**GOAL OF THE EXERCISE**
Every line of the data must be retyped exactly as it stands.

**PROVIDED ENTRIES**
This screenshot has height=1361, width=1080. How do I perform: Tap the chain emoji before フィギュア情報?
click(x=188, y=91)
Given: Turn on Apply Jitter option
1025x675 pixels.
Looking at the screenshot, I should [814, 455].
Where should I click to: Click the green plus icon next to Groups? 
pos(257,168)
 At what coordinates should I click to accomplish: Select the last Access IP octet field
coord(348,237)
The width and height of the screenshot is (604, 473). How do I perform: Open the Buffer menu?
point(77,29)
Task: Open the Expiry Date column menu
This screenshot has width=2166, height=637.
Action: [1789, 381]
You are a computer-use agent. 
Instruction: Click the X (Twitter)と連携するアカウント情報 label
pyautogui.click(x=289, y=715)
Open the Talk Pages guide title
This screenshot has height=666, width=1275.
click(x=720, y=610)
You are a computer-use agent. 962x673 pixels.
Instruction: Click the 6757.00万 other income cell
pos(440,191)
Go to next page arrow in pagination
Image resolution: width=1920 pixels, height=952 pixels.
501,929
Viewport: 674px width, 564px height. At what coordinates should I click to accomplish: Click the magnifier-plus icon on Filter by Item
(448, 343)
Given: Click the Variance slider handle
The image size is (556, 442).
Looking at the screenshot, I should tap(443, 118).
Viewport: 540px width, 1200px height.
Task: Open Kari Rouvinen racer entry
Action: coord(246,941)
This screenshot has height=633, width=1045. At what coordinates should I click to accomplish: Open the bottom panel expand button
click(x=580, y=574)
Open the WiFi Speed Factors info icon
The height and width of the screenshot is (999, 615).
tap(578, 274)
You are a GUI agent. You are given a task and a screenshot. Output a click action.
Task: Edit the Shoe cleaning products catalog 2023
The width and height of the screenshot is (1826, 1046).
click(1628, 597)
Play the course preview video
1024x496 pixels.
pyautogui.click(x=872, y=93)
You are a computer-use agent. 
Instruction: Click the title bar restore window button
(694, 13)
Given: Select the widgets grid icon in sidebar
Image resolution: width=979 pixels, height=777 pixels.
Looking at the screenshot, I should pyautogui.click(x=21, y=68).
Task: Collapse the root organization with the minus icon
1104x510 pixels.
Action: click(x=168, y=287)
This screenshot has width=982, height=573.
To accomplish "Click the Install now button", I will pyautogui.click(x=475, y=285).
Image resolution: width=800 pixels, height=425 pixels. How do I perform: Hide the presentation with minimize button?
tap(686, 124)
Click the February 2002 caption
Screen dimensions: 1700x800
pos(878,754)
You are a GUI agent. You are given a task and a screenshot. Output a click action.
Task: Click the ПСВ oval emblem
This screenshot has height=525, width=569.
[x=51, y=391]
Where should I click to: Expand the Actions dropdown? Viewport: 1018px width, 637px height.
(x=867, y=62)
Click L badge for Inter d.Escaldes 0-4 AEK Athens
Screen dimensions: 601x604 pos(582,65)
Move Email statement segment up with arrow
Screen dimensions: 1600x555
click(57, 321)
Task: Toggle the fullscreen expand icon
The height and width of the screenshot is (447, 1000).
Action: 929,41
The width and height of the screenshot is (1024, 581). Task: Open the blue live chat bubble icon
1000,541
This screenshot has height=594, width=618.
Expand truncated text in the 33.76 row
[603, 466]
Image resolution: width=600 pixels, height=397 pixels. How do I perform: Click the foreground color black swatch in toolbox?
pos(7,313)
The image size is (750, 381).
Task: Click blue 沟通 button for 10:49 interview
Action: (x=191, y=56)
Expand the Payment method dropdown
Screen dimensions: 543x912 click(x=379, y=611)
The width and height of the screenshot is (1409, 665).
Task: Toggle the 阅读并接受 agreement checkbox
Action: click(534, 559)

**OUTPUT OF THE EXERCISE**
This screenshot has height=1361, width=1080. How do I perform: Tap the chain emoji before フィギュア情報?
click(x=188, y=91)
Given: Turn on Apply Jitter option
1025x675 pixels.
Looking at the screenshot, I should [814, 455].
Where should I click to: Click the green plus icon next to Groups? 
pos(257,168)
 At what coordinates should I click to accomplish: Select the last Access IP octet field
coord(348,237)
The width and height of the screenshot is (604, 473). How do I perform: Open the Buffer menu?
point(77,29)
Task: Open the Expiry Date column menu
This screenshot has width=2166, height=637.
Action: [1789, 381]
You are a computer-use agent. 
Instruction: Click the X (Twitter)と連携するアカウント情報 label
pyautogui.click(x=289, y=715)
Open the Talk Pages guide title
This screenshot has height=666, width=1275.
click(x=720, y=610)
You are a computer-use agent. 962x673 pixels.
Instruction: Click the 6757.00万 other income cell
pos(440,191)
Go to next page arrow in pagination
Image resolution: width=1920 pixels, height=952 pixels.
501,929
Viewport: 674px width, 564px height. At what coordinates should I click to accomplish: Click the magnifier-plus icon on Filter by Item
(448, 343)
Given: Click the Variance slider handle
The image size is (556, 442).
Looking at the screenshot, I should tap(443, 118).
Viewport: 540px width, 1200px height.
Task: Open Kari Rouvinen racer entry
Action: coord(246,941)
This screenshot has height=633, width=1045. At what coordinates should I click to accomplish: Open the bottom panel expand button
click(x=580, y=574)
Open the WiFi Speed Factors info icon
The height and width of the screenshot is (999, 615).
tap(578, 274)
You are a GUI agent. You are given a task and a screenshot. Output a click action.
Task: Edit the Shoe cleaning products catalog 2023
The width and height of the screenshot is (1826, 1046).
click(1628, 597)
Play the course preview video
1024x496 pixels.
pyautogui.click(x=872, y=93)
You are a computer-use agent. 
Instruction: Click the title bar restore window button
(694, 13)
Given: Select the widgets grid icon in sidebar
Image resolution: width=979 pixels, height=777 pixels.
Looking at the screenshot, I should pyautogui.click(x=21, y=68).
Task: Collapse the root organization with the minus icon
1104x510 pixels.
Action: click(x=168, y=287)
This screenshot has width=982, height=573.
To accomplish "Click the Install now button", I will pyautogui.click(x=475, y=285).
Image resolution: width=800 pixels, height=425 pixels. How do I perform: Hide the presentation with minimize button?
tap(686, 124)
Click the February 2002 caption
Screen dimensions: 1700x800
pos(878,754)
You are a GUI agent. You are given a task and a screenshot. Output a click action.
Task: Click the ПСВ oval emblem
This screenshot has height=525, width=569.
[x=51, y=391]
Where should I click to: Expand the Actions dropdown? Viewport: 1018px width, 637px height.
(x=867, y=62)
Click L badge for Inter d.Escaldes 0-4 AEK Athens
Screen dimensions: 601x604 pos(582,65)
Move Email statement segment up with arrow
Screen dimensions: 1600x555
click(57, 321)
Task: Toggle the fullscreen expand icon
The height and width of the screenshot is (447, 1000).
Action: 929,41
The width and height of the screenshot is (1024, 581). Task: Open the blue live chat bubble icon
1000,541
This screenshot has height=594, width=618.
Expand truncated text in the 33.76 row
[603, 466]
Image resolution: width=600 pixels, height=397 pixels. How do I perform: Click the foreground color black swatch in toolbox?
pos(7,313)
The image size is (750, 381).
Task: Click blue 沟通 button for 10:49 interview
Action: (x=191, y=56)
Expand the Payment method dropdown
Screen dimensions: 543x912 click(x=379, y=611)
The width and height of the screenshot is (1409, 665).
Task: Toggle the 阅读并接受 agreement checkbox
Action: click(534, 559)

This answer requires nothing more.